▸ Your assignment: Look through the listing below and count the lines holding "radio". Reply with the number alone.

=== Supplied material ===

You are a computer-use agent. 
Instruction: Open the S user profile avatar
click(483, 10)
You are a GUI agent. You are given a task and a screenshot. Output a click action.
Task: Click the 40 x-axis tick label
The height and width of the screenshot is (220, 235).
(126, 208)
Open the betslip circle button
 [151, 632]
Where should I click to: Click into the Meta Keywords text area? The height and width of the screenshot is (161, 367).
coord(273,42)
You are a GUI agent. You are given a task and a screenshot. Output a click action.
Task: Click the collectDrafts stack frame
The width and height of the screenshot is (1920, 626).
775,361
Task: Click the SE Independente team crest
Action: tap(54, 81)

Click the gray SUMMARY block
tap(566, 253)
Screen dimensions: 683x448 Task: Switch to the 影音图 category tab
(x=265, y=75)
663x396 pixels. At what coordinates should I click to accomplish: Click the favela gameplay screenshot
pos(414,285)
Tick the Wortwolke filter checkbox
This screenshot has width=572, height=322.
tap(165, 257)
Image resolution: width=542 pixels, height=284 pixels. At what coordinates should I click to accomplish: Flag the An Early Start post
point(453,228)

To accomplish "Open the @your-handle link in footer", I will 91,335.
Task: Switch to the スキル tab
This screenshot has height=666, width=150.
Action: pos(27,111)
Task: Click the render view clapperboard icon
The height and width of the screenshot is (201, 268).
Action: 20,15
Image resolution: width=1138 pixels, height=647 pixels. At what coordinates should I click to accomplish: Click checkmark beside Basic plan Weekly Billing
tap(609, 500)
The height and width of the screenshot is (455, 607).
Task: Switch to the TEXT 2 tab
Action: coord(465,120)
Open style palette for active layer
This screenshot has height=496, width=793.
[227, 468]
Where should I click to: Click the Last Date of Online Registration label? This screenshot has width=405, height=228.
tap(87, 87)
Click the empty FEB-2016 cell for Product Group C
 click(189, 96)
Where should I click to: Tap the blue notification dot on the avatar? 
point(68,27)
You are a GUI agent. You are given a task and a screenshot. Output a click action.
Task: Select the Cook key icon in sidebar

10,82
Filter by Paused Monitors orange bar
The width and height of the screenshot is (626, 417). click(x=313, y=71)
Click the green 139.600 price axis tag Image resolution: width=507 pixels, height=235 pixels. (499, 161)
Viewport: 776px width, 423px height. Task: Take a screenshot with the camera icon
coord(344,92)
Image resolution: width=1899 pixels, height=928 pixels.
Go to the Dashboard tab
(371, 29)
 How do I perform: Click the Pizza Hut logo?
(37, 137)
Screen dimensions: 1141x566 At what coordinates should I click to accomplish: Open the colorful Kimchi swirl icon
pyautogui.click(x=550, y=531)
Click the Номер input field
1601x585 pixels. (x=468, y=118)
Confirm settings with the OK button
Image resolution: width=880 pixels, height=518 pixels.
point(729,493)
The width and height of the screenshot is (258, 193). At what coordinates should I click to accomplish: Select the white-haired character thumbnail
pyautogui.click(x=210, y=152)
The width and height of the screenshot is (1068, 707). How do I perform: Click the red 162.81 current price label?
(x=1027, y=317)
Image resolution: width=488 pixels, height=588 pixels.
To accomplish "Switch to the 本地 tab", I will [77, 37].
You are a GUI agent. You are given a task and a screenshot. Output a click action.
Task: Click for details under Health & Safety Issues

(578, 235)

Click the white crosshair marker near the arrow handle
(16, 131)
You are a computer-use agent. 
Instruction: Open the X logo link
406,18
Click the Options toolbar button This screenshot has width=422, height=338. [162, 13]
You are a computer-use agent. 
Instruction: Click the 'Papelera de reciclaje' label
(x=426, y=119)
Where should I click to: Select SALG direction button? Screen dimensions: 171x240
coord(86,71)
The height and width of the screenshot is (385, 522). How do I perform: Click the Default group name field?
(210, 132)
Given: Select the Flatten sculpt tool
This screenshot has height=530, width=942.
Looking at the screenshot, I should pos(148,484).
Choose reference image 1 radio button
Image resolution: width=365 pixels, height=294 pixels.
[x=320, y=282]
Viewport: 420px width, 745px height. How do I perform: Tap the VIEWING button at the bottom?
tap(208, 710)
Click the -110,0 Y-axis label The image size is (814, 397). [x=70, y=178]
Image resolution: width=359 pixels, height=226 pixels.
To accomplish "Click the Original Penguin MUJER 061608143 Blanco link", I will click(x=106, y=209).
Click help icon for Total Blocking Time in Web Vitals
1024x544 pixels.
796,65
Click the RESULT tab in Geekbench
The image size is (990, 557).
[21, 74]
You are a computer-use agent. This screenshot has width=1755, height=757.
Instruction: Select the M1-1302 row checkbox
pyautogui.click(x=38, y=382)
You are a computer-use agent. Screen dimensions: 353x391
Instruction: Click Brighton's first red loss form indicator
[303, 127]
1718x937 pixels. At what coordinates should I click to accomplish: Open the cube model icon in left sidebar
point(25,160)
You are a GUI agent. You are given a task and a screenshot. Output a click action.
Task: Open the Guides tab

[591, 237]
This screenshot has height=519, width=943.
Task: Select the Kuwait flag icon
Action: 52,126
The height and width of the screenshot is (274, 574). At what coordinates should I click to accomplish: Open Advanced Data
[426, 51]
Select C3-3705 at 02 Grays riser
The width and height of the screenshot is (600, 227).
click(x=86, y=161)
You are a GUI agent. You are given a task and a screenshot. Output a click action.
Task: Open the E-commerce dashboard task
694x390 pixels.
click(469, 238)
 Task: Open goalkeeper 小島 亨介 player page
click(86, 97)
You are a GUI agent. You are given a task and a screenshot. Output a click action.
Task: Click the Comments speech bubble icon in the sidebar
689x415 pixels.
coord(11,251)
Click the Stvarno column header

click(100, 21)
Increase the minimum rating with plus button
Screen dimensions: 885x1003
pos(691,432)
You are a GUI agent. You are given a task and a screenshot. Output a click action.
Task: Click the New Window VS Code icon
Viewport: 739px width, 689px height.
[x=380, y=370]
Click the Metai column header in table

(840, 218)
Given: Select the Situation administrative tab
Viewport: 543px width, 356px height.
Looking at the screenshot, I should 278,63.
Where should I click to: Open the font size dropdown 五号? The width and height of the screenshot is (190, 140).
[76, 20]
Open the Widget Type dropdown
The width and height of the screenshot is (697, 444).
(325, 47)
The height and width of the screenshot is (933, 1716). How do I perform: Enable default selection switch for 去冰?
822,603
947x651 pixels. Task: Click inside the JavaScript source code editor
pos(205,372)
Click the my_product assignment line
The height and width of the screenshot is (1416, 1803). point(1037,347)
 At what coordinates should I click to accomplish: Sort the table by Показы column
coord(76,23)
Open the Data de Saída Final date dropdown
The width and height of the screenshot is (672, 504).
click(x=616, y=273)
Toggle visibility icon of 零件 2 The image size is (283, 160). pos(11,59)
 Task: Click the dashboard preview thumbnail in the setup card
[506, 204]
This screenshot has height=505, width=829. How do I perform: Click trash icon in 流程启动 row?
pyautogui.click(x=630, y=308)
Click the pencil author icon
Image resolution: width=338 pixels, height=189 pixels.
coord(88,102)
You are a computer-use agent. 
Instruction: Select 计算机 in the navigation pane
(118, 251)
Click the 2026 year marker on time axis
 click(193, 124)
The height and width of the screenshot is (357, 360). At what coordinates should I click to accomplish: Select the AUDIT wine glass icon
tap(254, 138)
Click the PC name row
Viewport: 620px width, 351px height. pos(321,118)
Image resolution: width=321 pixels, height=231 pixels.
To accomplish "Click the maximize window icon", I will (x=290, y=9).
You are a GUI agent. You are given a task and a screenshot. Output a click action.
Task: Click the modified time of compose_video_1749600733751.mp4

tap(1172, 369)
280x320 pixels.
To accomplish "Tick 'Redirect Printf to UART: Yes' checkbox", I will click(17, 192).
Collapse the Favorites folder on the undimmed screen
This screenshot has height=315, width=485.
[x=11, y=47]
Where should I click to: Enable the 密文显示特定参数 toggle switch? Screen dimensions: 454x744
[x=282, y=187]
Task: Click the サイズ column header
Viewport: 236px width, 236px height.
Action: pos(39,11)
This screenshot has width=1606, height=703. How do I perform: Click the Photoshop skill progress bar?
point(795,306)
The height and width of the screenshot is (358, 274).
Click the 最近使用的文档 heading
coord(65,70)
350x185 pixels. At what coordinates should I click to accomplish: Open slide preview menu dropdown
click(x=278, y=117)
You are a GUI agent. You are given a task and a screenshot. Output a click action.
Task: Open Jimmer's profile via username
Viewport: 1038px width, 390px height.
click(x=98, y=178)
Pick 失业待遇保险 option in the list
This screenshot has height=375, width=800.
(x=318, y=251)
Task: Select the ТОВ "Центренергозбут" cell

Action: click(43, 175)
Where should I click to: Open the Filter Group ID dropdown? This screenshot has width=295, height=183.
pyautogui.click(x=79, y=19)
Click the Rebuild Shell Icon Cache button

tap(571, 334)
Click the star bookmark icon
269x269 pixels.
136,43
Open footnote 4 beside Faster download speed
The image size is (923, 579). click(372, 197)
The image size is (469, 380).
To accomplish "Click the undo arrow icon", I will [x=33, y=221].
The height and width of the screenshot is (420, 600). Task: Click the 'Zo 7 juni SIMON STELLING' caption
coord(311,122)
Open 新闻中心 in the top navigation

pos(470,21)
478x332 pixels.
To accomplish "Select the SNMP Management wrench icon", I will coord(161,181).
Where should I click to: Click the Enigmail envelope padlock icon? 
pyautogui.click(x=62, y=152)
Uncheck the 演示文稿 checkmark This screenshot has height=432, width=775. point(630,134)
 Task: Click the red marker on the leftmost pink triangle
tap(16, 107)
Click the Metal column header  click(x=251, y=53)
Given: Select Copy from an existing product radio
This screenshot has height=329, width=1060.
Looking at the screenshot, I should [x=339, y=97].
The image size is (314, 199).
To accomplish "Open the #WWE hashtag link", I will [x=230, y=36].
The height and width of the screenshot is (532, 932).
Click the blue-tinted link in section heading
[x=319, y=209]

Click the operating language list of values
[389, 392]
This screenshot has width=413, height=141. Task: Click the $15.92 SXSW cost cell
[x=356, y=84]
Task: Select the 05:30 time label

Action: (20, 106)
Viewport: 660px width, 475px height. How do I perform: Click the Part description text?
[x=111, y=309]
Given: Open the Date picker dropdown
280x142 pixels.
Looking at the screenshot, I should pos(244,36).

===

▸ Exercise answer: 2